Aside from the stricter standards that are established and checked by the package, there are many soft standards to try to align with as part of building up a source project.
Naming
There are a few general guidelines for naming files:
- Only use portable characters: Best to stick to
a-z0-9_-, but certainly never use:. - Keep names short: There is a total path length limit on Windows, so
avoid long files names especially when deeply nested within directories.
Avoid duplicating information in the path (e.g., instead of
category/category_data.csvusecategory/data.csv). - Avoid new files: When a file represents the same thing (e.g., result of a download from a given source), it should keep the same name, as opposed to having dates or version numbers appended to the name. New versions of files should overwrite previous versions, potentially after being merged, deepening on the data source. Versions of files are retained in the git tree, rather than in separate files.
And there are similar considerations when naming variables:
- Best to stick to a limited set of characters
(
a-z0-9_). - Keep lengths minimal, while still being identifiable – you should be
able to tell what the variable means from the name, but complete
information should be stored in the measure info entry. For instance,
only include subset or value-related information if there are multiple
variants (e.g.,
value_countandvalue_percent). - Make names unique across source projects. This means including enough relevant source information. The source may implicitly include information about the value, so this should be kept out of the name, and only made explicit in the measure info.
Compression
Almost any data files that can be compressed should be compressed.
The main reason not to compress a file is if it is meant for viewing, rather than being read in.
Gzip is the most portable type of compression, and files that are gzip-compressed can be read in from a URL, rather than needing to be downloaded and read in separately. This makes gzip good for the standard output files.

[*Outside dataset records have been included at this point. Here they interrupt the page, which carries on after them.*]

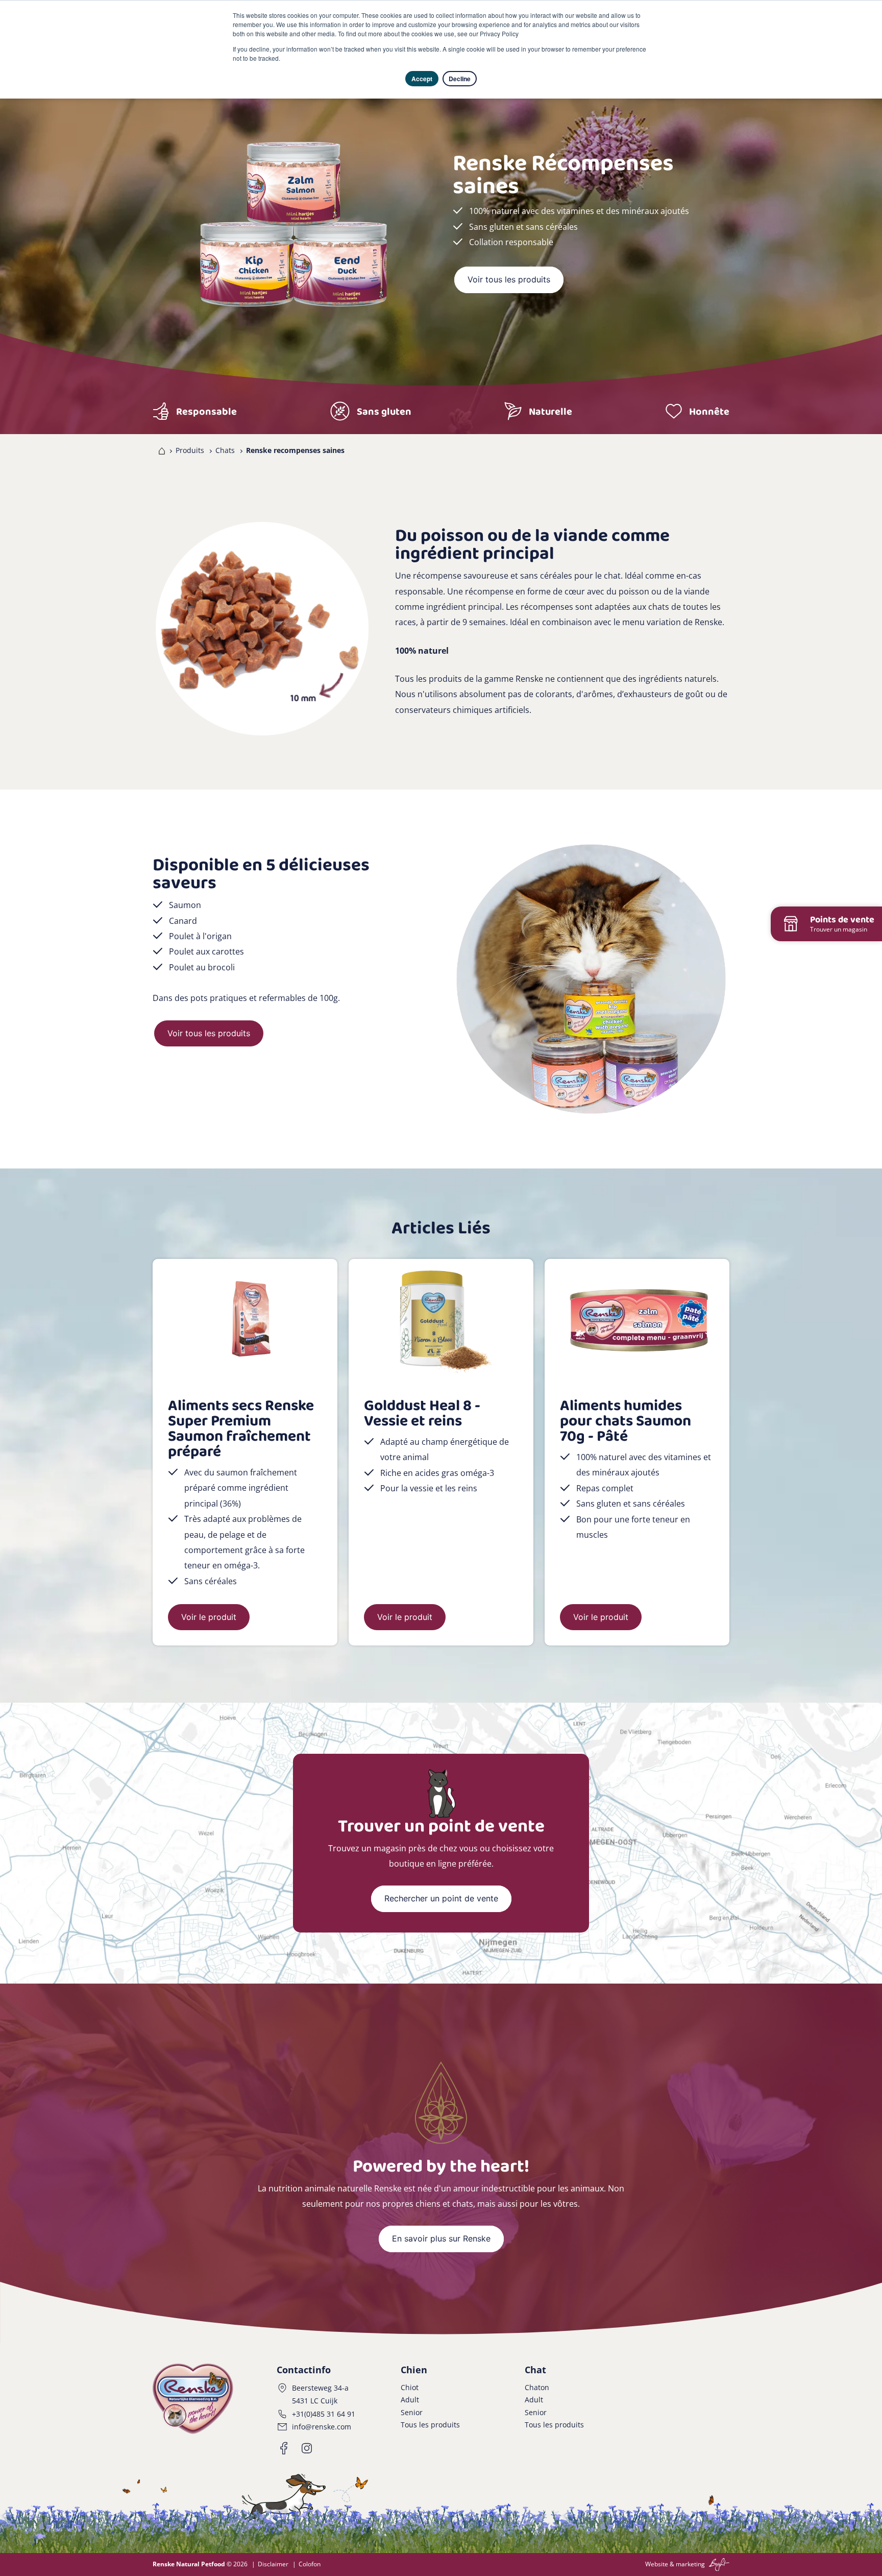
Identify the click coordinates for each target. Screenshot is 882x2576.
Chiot (410, 2387)
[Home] (159, 450)
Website (656, 2564)
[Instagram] (306, 2448)
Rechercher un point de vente (441, 1898)
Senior (412, 2412)
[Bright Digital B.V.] (717, 2564)
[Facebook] (284, 2448)
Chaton (537, 2387)
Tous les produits (430, 2424)
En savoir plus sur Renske (441, 2238)
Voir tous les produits (509, 279)
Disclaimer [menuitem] (273, 2564)
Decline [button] (460, 78)
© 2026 (200, 2564)
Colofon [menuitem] (310, 2564)
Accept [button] (421, 78)
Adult (410, 2399)
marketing (690, 2564)
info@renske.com (321, 2426)
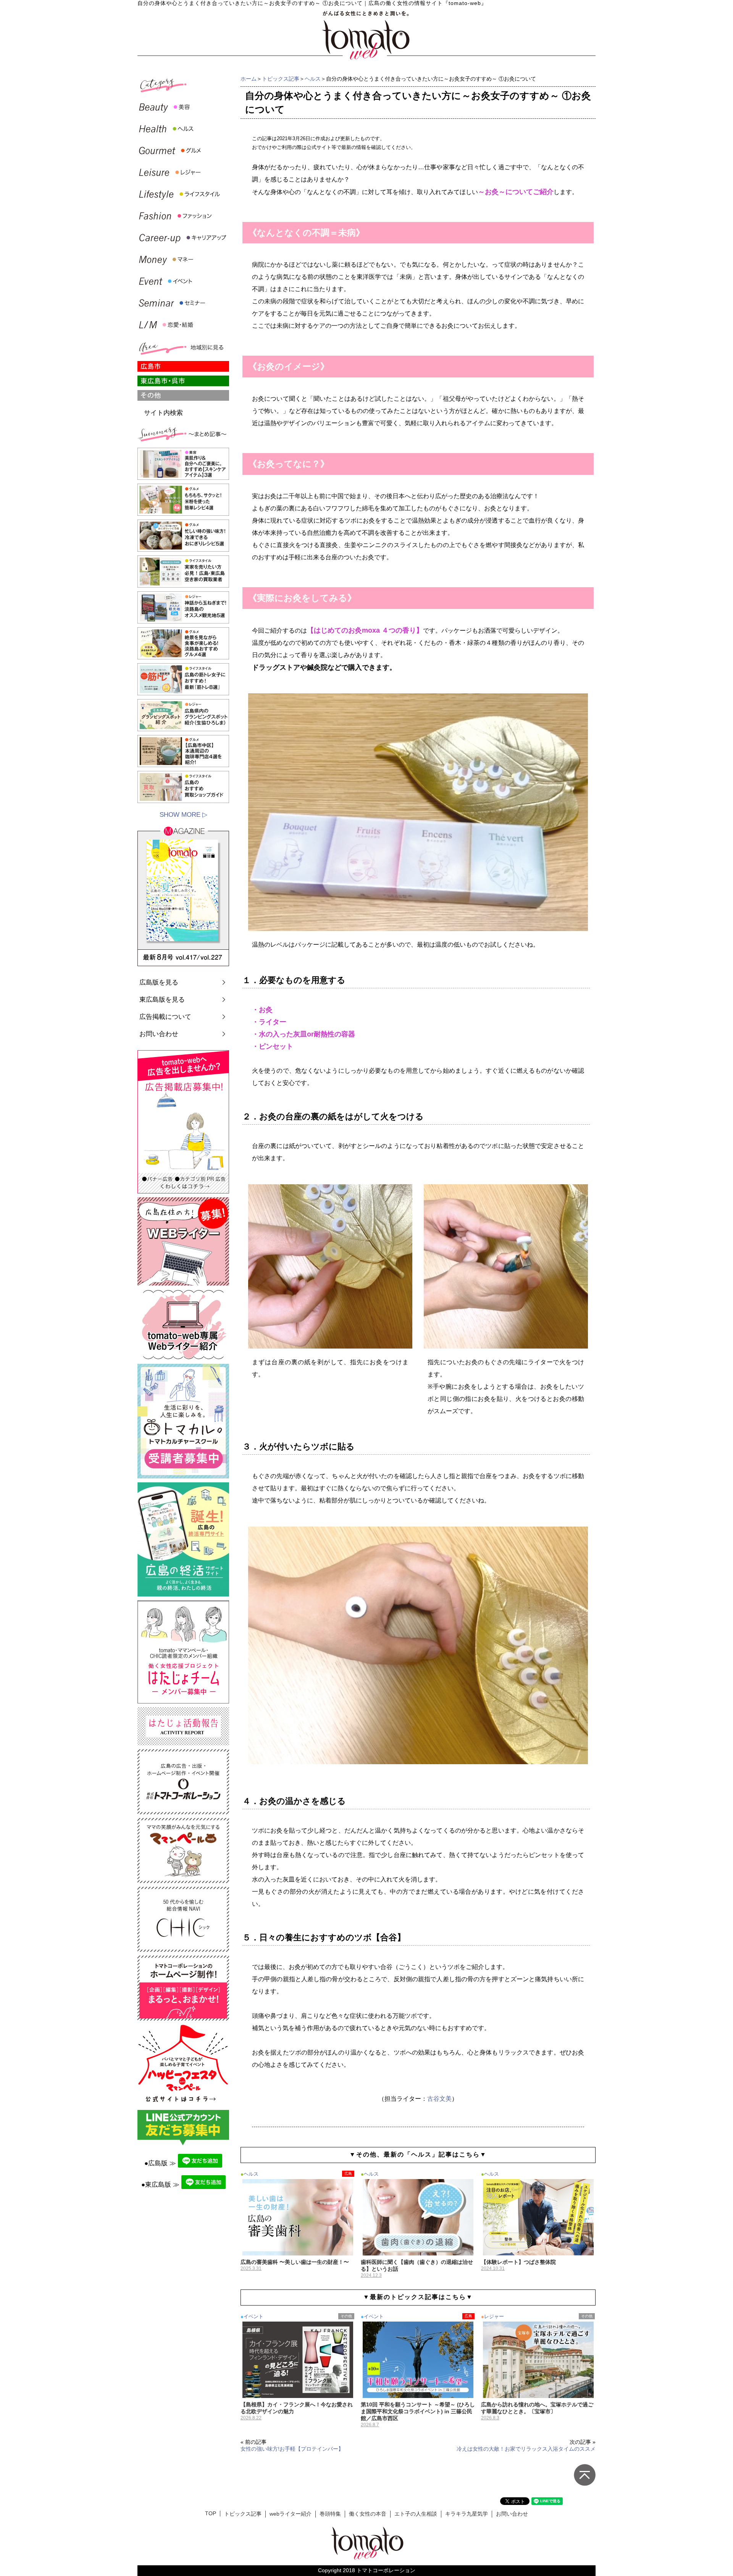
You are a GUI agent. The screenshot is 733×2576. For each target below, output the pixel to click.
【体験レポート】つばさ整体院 (518, 2262)
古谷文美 (439, 2098)
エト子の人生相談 (415, 2514)
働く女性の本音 (367, 2514)
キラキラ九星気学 (466, 2514)
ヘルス (313, 79)
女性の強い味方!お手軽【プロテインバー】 (292, 2449)
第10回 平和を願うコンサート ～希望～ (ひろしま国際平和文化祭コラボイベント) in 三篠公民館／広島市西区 (418, 2411)
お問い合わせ (158, 1034)
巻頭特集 (330, 2514)
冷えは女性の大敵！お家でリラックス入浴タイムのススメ (526, 2449)
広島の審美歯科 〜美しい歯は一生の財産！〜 (295, 2262)
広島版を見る (158, 982)
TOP (210, 2513)
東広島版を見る (162, 999)
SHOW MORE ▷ (183, 814)
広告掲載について (165, 1016)
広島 (348, 2173)
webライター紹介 (291, 2514)
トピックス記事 (280, 79)
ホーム (249, 79)
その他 (346, 2316)
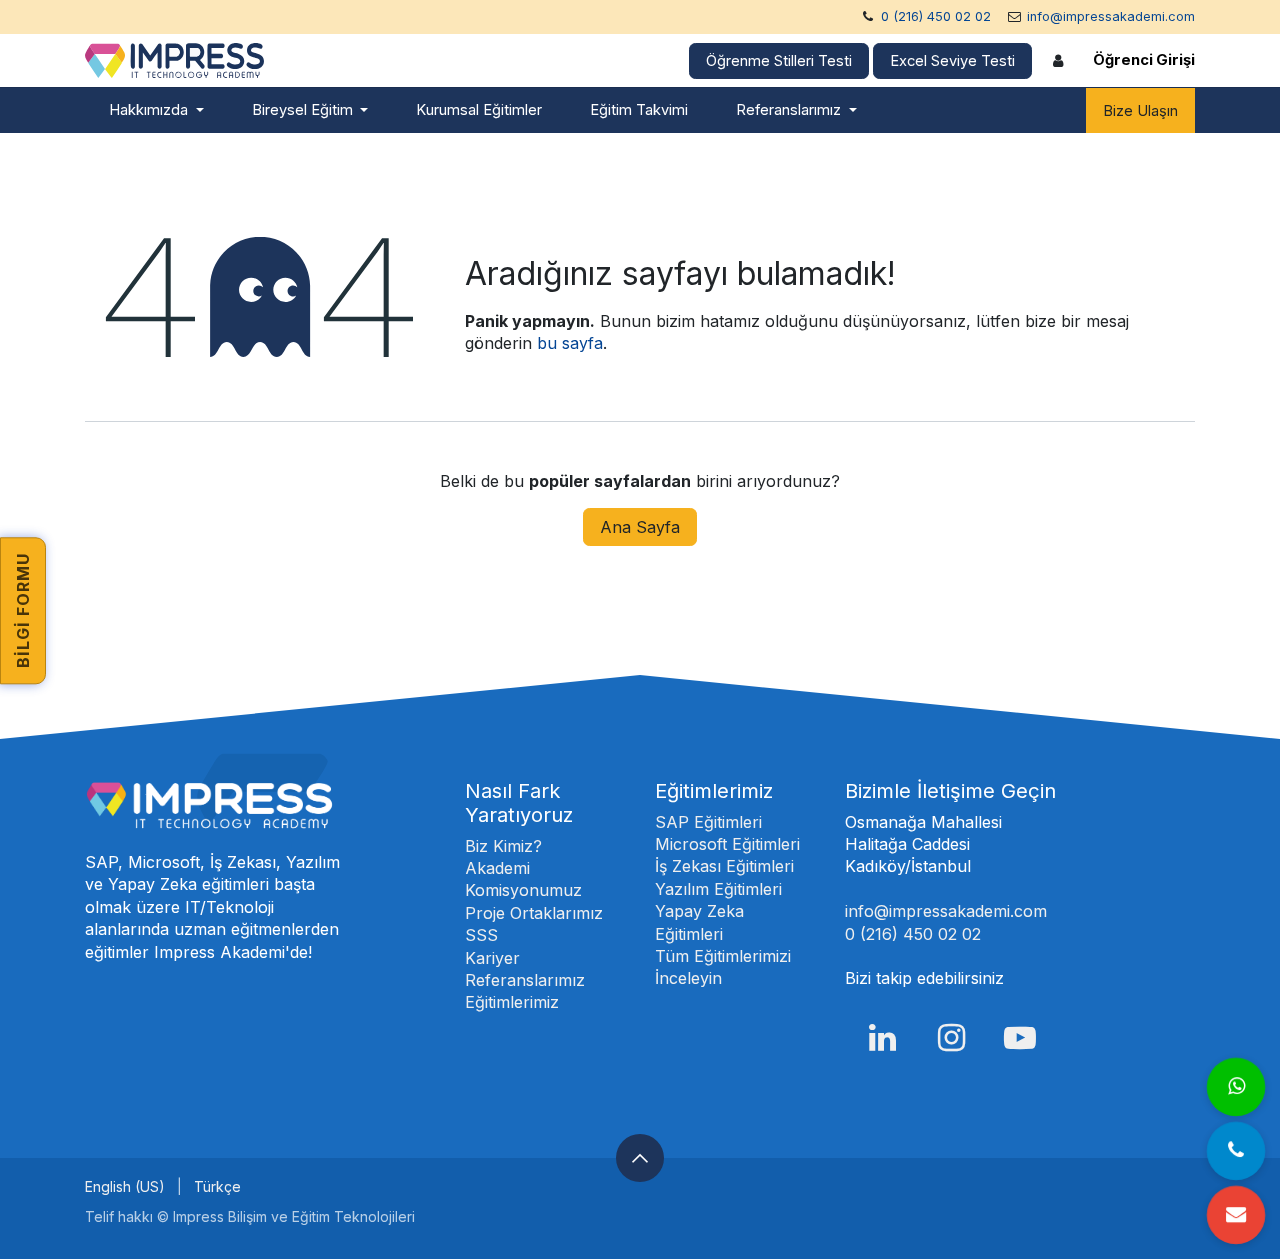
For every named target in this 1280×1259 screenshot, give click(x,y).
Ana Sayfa (640, 527)
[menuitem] (156, 110)
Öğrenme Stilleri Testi (779, 61)
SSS (481, 935)
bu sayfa (570, 343)
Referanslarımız (525, 980)
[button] (640, 1158)
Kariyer (492, 958)
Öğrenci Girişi (1144, 60)
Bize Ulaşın (1140, 111)
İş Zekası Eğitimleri (724, 866)
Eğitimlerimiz (512, 1002)
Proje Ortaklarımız (534, 913)
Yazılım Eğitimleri (718, 889)
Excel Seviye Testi (952, 61)
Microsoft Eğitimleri (727, 844)
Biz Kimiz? (503, 846)
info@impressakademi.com (1111, 16)
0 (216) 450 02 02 (936, 16)
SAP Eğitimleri (708, 822)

LZMA (xz) generally results in smaller files, so it may be best for raw files.
Parquet files default to snappy compression, but can also use gzip. Gzip generally results in smaller files, but is slightly less readily usable in browsers, so it may be best to use snappy if files are meant for the web, and use gzip otherwise.
The vroom package, among others, automatically
compresses when writing, and decompresses when reading, based on the
file name:
data <- vroom::vroom("data.csv.xz")
vroom::vroom_write(data, "data.csv.xz", ",")The some standard functions (like read.csv) now
automatically decompress, but do not automatically compress, so a
connection must be used when writing:
If a function doesn’t automatically handle compression extensions,
but does accept a connection, you can use the gzfile
function across compression types to read:
data <- arrow::read_csv_arrow(gzfile("data.csv.xz"))Scripts
All automated scripts must run within a fresh remote machine.
Packages used within the script should be available, depending on the
project’s renv.lock file being up to date (potentially
updated with dcf_update_lock). But no absolute file paths,
and no relative local paths outside of the project should be used.
Scripts are run separately in their own environment, so no information will be passed between them. If you need to pass information between scripts, write it to a file both scripts can access (that is within the project).
Regulating Runs
Within Scripts
Within scripts, you might want to make complete re-running depend on the state of the original data (e.g., the date that data were last update). The state you have available will depend on the source, but once you have a state value, you can store it in the project’s file to refer to between runs.
The most general state would be the hash of the raw files, so an
ingest.R file might look like this:
# calcualte the raw state
raw_state <- as.list(tools::md5sum(list.files(
"raw",
recursive = TRUE,
full.names = TRUE
)))
# read the project's process file
process <- dcf::dcf_process_record()
# process raw only if state has changed
if (!identical(process$raw_state, raw_state)) {
# some code to read raw files and write standard files
# write the new raw state to the project's process file
process$raw_state <- raw_state
dcf::dcf_process_record(updated = process)
}This state value isn’t ideal since you would need to re-download files to calculate it. Better to use some form of state ID provided from the source (such as a file hash or update data).
Within Source Projects
In source
projects, the process.json has 2 fields that can be
used to control when a script is run:
- If
manualis true, the script will be skipped when run fromdcf_built– it will only run fromdcf_process. This may be useful if the script depend on local resources or a manual process, so you only want it to run locally. - If
frequencyis not 0, the script will only run everyfrequencydays. This may be useful if your build process is run frequently, but you know a particular script will need to be run less frequently (e.g., if the data source only updates once a year).